**STATED TASK 1**
Please rewrite the stored records from the line with "727x499 pixels." through the end of the records, replacing "banner" with "bar" and leaving everything else unchanged.

**SELECTED PASSAGE**
#####

We do this comparison using three concrete use cases – covariance matrix computation, sampling and partitioned linear model fitting. The exercise is designed to be repeatable, so you, the reader, can try this “at home”. We will demonstrate that ORCH is functionally and performance-wise superior to the available alternative of using R’s parallel package.

A six node Oracle Big Data Appliance v2.1.1 cluster is used in the experiments. Each node in this test environment has 48GB RAM and 24 CPU cores.

Covariance Matrix Computation

Computing covariance matrices is one of the most fundamental of statistical techniques.

In this use case, we have a single input file, “allnumeric_200col_10GB” (see appendix on how to generate this data set), that is about 10GB in size and has a data matrix with about 3 million rows and 200 columns. The requirement is to compute the covariance matrix of this input matrix.

Since a single node in the test environment has 48GB RAM and the input file is only 10GB, we start with the approach of loading the entire file into memory and then computing the covariance matrix using R’s cov function.

> system.time(m <- matrix(scan(file="/tmp/allnumeric_200col_10GB",what=0.0, sep=","), ncol=200, byrow=TRUE))

Read 611200000 items

user system elapsed

683.159 17.023 712.527

> system.time(res <- cov(m))

user system elapsed

561.627 0.009 563.044

We observe that the loading of data takes 712 seconds (vs. 563 seconds for the actual covariane computation) and dominates the cost. It would be even more pronounced (relative to the total elapsed time) if the cov(m) computation were parallelized using mclapply from the parallel package.

#####

**Stored records**
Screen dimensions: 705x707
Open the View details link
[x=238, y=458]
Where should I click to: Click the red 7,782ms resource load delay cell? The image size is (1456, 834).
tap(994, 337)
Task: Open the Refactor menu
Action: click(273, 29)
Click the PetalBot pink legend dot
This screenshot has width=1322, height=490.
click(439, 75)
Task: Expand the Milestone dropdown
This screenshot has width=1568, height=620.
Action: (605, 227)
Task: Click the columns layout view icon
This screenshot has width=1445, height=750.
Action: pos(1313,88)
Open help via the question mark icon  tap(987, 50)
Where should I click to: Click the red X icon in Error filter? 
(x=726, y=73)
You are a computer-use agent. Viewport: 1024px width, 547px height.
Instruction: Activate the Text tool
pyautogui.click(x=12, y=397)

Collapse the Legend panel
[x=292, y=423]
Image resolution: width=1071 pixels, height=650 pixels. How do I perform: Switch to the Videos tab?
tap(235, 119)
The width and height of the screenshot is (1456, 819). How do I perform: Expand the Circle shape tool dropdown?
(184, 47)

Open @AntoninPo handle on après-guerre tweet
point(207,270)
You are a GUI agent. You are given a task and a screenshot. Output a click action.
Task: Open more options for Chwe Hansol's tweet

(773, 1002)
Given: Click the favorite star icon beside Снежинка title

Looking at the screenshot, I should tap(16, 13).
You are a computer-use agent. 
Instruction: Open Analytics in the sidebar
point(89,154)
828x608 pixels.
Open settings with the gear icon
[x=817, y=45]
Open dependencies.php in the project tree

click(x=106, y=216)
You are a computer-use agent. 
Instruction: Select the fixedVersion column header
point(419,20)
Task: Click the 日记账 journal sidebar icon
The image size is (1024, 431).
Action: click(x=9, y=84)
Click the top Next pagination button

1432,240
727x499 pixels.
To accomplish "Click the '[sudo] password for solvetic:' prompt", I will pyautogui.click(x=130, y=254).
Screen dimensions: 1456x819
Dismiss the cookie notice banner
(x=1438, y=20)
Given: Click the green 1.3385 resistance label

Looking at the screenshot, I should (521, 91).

#####

**STATED TASK 2**
Write what comes next in the text comparing ORCH with R's parallel package.

**TASK RESULT 1**
727x499 pixels.
To accomplish "Click the '[sudo] password for solvetic:' prompt", I will pyautogui.click(x=130, y=254).
Screen dimensions: 1456x819
Dismiss the cookie notice bar
(x=1438, y=20)
Given: Click the green 1.3385 resistance label

Looking at the screenshot, I should (521, 91).

**TASK RESULT 2**
Based on this, we see that for an efficient parallel solution, the main requirement is to parallelize the data loading. This requires that the single input file be split into multiple smaller-sized files. The parallel package does not offer any data management facilities; hence this step has to be performed manually using a Linux command like split. Since there are 24 CPU cores, we split the input file into 24 smaller files.

time(split -l 127334 /tmp/allnumeric_200col_10GB)

real 0m54.343s

user 0m3.598s

sys 0m24.233s

Now, we can run the R script:

library(parallel)

# Read the data

readInput <- function(id) {

infile <- file.path("/home/oracle/anasrini/cov",paste("p",id,sep=""))

print(infile)

m <- matrix(scan(file=infile, what=0.0, sep=","), ncol=200, byrow=TRUE)

m

}

# Main MAPPER function

compCov <- function(id) {

m <- readInput(id)  # read the input

cs <- colSums(m)    # compute col sums, num rows

# compute main cov portion

nr <- nrow(m)      

mtm <- crossprod(m)

list(mat=mtm, colsum=cs, nrow=nr)

}

numfiles <- 24

numCores <- 24

# Map step

system.time(mapres <- mclapply(seq_len(numfiles), compCov, mc.cores=numCores))

# Reduce step

system.time(xy <- Reduce("+", lapply(mapres, function(x) x$mat)))

system.time(csf <- Reduce("+", lapply(mapres, function(x) x$colsum)))

system.time(nrf <- Reduce("+", lapply(mapres, function(x) x$nrow)))

sts <- csf %*% t(csf)

m1 <- xy / (nrf -1)

m2 <- sts / (nrf * (nrf-1))

m3 <- 2 * sts / (nrf * (nrf-1))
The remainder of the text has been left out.